Mako y Kei, los 'Enrique y Meghan nipones'
Familia real japonesa
La princesa Mako ha renunciado a su dote y a su título con tal de casarse con un plebeyo, compañero de la universidad, con el que lleva comprometida cuatro años
En Japón parece que el tiempo se paró a principios del siglo XIX, sobre todo en lo que respecta a la estricta y milenaria casa real. A pesar del encorsetado sistema monárquico, la princesa Mako, sobrina de Naruhito –el 126º emperador de Japón– e hija de Fumihito –actual príncipe heredero–, por fin se casará con el plebeyo, Kei Komuro, compañero de universidad con el que se comprometió en 2017 contra el agrado de sus familiares.
Cuatro años después, la princesa, en un gesto sin precedentes, ha renunciado a la dote que el gobierno concede a las ex princesas (150 millones de yenes, aproximadamente 1,15 millones de euros). Su propósito es saltarse el protocolo y mudarse inmediatamente a Estados Unidos, donde podría casarse después de cuatro años de espera con el hombre de su vida, pese a que no tiene sangre real.
Los medios de comunicación ya les han bautizado como los "Enrique y Meghan nipones" en un alarde ingenio. Como los duques de Sussex, planean vivir en Estados Unidos y, de hecho, Mako no tiene que estar muy contenta con la vida que ha llevado hasta ahora como princesa, una existencia privada de libertades y relegada siempre a un segundo plano, por detrás de sus familiares varones. Habrá que ver cómo evoluciona su historia y si ellos también deciden hacer público su calvario en el entorno de la familia real nipona.
Mako planea saltarse, además, el ritual ancestral para abandonar su título, que incluye visitar tres santuarios sintoístas; intercambiar regalos ceremoniales entre la familia del novio y de la novia; y encontrarse con el emperador una última vez, para despedirse de su linaje divino –el mito fundacional de la monarquía japonesa dice que el emperador desciende directamente de la diosa Amaterasu–. Todo esto ya lo hizo la princesa Ayako antes de su boda con otro plebeyo. Y, además de Ayako, otras seis princesas directamente relacionadas con el trono que en las últimas décadas han dado un golpe sobre la mesa y se han quitado de encima el terrible peso del linaje real para la mujer en Japón.
La culpa la tiene una arcaica ley de 1947, allá por la ocupación, que regula el acceso a la familia imperial y al trono. Y cuya mayor obsesión es mantener a las mujeres lejos del mismo: todas las princesas que no se casen directamente con el emperador o con un miembro de su familia pierden la condición de princesas.
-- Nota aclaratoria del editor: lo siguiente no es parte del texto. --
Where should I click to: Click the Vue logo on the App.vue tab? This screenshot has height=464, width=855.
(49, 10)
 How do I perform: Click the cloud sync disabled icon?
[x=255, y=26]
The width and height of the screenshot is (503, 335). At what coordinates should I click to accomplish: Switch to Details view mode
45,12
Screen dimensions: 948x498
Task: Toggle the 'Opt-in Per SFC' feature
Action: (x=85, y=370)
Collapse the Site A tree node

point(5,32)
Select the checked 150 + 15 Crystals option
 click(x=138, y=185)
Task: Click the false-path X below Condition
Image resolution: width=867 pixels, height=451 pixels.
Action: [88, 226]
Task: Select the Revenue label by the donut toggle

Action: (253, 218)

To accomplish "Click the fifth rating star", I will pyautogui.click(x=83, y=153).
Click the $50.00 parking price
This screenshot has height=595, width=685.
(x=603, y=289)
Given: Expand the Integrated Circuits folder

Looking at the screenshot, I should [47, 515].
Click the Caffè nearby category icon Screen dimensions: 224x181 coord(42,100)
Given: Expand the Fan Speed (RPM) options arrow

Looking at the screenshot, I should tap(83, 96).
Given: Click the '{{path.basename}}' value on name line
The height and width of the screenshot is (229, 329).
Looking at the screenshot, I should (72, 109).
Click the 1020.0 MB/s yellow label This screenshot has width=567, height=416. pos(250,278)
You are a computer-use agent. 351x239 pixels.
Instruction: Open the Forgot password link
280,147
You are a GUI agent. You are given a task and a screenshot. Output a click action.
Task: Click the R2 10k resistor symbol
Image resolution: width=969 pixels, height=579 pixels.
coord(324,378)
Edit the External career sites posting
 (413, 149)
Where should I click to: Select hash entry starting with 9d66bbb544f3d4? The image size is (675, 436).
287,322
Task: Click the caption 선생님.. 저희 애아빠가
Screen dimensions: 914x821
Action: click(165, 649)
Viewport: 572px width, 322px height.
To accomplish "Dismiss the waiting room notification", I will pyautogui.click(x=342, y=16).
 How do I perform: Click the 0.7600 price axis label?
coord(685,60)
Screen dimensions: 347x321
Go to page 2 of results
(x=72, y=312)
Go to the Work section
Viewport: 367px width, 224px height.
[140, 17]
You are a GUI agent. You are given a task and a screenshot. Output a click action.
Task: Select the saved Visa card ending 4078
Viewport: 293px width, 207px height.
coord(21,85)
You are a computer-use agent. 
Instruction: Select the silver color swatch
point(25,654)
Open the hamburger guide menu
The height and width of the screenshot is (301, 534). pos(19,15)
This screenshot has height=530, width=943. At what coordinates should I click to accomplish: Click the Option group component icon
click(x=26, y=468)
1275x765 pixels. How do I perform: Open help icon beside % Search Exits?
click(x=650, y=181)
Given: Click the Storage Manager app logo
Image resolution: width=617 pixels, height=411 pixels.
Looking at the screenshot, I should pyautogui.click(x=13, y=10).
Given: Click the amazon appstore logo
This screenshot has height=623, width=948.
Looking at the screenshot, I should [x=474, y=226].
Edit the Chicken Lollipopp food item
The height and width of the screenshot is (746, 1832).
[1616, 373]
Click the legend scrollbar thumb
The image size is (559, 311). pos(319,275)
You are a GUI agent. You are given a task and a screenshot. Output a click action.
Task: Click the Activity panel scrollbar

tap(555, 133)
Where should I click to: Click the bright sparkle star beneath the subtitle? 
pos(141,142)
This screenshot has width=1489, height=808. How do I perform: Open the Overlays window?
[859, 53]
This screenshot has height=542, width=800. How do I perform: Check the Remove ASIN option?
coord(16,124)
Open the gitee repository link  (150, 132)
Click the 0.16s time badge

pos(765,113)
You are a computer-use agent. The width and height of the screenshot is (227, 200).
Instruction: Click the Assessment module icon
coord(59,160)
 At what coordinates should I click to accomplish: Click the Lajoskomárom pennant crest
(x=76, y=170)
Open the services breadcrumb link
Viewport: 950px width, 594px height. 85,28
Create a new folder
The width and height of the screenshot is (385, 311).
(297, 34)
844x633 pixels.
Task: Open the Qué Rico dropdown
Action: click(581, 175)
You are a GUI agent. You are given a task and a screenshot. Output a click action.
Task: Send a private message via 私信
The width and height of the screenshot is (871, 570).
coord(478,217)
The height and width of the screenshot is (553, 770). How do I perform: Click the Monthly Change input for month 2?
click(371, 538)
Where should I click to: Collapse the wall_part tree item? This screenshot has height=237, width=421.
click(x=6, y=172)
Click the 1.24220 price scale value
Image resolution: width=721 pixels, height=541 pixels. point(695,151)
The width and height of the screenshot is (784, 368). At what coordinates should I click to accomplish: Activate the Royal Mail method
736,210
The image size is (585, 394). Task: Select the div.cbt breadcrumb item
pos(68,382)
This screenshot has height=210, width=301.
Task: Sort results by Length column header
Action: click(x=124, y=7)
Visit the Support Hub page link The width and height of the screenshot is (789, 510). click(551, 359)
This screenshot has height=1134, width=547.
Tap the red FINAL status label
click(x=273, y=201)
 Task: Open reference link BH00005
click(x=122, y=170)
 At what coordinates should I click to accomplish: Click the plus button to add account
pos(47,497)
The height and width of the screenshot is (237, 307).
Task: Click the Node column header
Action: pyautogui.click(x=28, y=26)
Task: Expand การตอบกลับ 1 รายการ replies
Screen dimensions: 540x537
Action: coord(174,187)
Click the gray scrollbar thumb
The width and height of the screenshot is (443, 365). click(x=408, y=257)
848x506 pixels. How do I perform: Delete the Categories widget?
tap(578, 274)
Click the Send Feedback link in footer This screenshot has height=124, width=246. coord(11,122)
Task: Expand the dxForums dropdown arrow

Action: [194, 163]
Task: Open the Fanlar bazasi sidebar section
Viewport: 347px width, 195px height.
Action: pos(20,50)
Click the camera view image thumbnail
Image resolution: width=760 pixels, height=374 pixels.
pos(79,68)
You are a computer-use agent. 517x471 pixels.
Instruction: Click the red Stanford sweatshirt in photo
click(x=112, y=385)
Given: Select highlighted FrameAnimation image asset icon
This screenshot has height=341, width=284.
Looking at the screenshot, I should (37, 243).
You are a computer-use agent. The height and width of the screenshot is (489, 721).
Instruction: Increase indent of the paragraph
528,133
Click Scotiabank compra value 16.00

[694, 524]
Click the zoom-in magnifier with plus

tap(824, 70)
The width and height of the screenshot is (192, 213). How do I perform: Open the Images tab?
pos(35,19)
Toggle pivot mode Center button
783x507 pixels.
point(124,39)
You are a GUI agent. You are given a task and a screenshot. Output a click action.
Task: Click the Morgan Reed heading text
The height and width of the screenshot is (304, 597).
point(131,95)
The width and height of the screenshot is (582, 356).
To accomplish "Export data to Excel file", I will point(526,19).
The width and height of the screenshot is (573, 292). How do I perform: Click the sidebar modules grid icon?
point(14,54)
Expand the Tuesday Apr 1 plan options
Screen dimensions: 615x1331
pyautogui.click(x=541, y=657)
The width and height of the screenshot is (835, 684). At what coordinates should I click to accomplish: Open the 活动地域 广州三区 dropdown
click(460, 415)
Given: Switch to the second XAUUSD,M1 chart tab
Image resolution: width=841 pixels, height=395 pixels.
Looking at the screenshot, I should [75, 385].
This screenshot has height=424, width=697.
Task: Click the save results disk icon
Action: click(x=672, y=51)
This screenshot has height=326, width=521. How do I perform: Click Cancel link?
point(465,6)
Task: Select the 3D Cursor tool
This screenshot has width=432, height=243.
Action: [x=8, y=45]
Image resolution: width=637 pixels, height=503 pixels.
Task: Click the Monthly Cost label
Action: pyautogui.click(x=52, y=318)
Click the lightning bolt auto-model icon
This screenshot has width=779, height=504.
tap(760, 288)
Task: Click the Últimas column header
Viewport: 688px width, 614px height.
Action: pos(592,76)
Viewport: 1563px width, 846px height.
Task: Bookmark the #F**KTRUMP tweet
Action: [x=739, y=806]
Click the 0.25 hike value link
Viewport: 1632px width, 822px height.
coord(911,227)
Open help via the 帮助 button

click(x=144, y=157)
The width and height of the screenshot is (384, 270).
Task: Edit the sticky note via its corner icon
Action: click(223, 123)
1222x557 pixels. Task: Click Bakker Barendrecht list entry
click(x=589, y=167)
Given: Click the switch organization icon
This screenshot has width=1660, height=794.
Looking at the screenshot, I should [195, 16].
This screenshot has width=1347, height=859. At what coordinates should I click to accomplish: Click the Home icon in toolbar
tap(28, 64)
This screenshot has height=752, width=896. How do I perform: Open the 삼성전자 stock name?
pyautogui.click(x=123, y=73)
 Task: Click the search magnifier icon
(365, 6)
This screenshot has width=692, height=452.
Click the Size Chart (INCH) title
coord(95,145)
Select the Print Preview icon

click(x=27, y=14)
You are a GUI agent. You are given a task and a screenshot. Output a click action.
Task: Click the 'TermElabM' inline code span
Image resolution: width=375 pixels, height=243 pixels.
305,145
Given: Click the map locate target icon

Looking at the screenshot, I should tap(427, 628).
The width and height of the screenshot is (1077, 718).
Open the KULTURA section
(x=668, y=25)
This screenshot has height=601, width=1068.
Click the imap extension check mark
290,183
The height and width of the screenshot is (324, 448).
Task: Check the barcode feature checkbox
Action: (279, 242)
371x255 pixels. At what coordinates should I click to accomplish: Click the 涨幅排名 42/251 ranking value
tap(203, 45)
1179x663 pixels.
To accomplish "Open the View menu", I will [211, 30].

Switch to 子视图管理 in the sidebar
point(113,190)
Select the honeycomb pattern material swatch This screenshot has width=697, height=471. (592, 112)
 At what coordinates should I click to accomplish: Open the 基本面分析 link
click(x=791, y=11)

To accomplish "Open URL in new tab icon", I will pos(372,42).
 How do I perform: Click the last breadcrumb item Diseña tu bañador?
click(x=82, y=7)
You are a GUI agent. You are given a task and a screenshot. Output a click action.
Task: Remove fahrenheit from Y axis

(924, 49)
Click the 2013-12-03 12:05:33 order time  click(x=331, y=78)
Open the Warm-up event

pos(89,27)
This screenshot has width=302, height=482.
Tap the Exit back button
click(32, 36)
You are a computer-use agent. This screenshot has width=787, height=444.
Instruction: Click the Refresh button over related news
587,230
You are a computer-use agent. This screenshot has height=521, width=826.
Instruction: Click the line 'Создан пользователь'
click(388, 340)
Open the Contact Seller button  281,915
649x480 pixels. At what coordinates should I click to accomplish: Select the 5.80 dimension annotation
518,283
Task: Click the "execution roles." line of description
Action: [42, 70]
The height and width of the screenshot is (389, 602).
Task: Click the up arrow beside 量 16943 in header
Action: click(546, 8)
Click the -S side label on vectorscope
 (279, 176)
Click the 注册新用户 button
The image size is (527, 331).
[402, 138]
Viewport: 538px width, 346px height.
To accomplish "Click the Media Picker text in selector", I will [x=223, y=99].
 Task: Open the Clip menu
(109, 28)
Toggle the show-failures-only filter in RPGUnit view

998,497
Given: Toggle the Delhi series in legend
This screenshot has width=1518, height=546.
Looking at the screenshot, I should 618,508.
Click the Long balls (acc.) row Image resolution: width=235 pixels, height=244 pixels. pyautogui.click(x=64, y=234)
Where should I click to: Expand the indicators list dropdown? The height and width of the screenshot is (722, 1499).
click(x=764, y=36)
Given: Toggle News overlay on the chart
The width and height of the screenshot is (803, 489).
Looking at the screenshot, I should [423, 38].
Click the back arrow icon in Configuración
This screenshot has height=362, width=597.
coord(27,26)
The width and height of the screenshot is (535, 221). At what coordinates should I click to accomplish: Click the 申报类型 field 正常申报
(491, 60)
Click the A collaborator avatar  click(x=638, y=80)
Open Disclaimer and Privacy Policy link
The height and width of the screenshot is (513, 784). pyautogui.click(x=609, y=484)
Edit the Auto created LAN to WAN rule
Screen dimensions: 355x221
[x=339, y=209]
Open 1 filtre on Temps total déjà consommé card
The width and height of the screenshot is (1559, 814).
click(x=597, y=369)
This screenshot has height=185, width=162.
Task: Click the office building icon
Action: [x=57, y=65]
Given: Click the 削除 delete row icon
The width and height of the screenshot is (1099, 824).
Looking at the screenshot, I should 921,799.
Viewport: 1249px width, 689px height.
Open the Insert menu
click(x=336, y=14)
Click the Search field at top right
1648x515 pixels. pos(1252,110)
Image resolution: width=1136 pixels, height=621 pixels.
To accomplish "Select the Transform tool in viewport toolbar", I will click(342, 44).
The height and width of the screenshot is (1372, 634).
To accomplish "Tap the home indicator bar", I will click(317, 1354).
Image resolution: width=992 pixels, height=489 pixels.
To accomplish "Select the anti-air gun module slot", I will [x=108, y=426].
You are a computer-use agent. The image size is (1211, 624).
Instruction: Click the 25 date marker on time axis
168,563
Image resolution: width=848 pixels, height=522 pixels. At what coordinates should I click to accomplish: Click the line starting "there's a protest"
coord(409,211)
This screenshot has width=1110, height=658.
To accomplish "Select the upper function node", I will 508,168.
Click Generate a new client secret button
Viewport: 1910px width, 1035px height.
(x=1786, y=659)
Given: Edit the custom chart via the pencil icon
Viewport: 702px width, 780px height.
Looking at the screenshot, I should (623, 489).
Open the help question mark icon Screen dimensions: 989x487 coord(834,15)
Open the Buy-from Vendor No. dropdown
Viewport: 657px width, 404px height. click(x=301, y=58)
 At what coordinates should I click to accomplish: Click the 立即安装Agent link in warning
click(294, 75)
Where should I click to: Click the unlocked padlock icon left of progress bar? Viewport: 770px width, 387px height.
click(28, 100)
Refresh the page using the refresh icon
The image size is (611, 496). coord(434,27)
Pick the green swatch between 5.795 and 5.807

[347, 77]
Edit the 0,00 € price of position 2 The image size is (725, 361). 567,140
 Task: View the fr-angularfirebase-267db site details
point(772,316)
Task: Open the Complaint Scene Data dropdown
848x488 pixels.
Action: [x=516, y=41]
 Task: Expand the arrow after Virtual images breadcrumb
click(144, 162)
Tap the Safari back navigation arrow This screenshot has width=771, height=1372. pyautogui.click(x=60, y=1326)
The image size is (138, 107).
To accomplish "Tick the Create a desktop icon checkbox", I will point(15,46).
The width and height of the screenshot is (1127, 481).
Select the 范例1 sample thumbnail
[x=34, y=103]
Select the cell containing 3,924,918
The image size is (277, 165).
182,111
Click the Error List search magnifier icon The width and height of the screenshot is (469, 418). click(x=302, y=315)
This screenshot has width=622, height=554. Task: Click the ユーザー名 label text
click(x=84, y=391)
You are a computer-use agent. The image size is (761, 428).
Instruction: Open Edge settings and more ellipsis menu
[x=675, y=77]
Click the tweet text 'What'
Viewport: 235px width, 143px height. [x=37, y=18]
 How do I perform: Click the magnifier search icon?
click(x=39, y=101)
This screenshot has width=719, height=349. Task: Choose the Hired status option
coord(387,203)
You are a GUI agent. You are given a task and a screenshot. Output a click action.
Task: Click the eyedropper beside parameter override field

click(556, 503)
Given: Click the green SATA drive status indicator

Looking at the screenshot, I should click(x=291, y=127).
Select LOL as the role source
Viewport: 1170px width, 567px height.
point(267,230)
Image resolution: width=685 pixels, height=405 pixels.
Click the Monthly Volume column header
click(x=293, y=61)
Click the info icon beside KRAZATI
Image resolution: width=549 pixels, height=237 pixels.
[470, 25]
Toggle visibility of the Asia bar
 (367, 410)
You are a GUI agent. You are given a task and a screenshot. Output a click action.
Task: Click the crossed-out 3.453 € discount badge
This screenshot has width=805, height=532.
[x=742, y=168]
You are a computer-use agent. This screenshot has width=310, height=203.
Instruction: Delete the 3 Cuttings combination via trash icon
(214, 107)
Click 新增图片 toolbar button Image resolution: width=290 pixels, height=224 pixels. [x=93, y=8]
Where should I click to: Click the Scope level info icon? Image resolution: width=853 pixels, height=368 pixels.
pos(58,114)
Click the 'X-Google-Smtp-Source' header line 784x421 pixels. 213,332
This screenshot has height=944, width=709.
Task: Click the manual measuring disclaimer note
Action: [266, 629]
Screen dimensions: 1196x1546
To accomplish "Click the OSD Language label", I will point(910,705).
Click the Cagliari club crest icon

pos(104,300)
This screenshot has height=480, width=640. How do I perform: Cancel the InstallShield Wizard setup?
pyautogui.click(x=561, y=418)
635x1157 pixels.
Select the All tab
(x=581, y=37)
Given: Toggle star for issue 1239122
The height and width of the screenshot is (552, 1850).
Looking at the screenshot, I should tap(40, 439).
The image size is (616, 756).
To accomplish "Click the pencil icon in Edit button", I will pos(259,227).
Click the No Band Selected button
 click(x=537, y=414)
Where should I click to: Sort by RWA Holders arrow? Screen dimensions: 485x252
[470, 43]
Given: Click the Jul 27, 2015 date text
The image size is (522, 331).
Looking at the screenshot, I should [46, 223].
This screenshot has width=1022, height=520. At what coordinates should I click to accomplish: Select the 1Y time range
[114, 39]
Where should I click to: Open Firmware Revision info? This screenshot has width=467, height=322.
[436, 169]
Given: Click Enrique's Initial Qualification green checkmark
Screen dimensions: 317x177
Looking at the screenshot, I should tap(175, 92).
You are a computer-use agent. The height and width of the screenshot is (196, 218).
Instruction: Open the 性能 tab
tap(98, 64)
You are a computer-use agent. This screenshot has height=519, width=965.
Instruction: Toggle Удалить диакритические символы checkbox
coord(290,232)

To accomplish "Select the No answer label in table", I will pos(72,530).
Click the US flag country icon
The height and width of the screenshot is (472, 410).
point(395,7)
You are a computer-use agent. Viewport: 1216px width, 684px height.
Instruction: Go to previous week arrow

Ganan derechos, como poder votar o trabajar de lo que quieran; y se llevan una dote que el gobierno entrega en un único pago, y que se estipula de forma individual para cada princesa, como a la que acaba de renunciar la princesa Mako.
Hace tan sólo dos meses, el gobierno japonés anunció –en contra de la mayoría de la opinión pública, según las encuestas– que no reformaría las leyes sucesorias, y que las mujeres seguirían sin poder ser nunca emperatrices, y princesas sólo mientras se casasen como la tradición manda. Las cinco princesas que aún les quedan.
Dicha norma ha sido todo un éxito en conseguir que la monarquía japonesa tenga una crisis de sucesión catastrófica, sin precedentes desde que el emperador Antoku muriese ahogado en el año 1185 en una guerra civil: quedan tres personas con opciones de suceder a Naruhito. Además, ha llevado a este último procedimiento, en el que Mako ha anunciado que renuncia a su dote, a casarse por el rito shinto, y a cumplir con los obligados rituales para las princesas que dejan de ser princesas. Y a Japón, en última instancia.
Mientras, el sorprendido gobierno japonés ha anunciado que tendrá que ver si es posible, con la ley en la mano, que la princesa renuncie a esa dote, financiada con dinero público.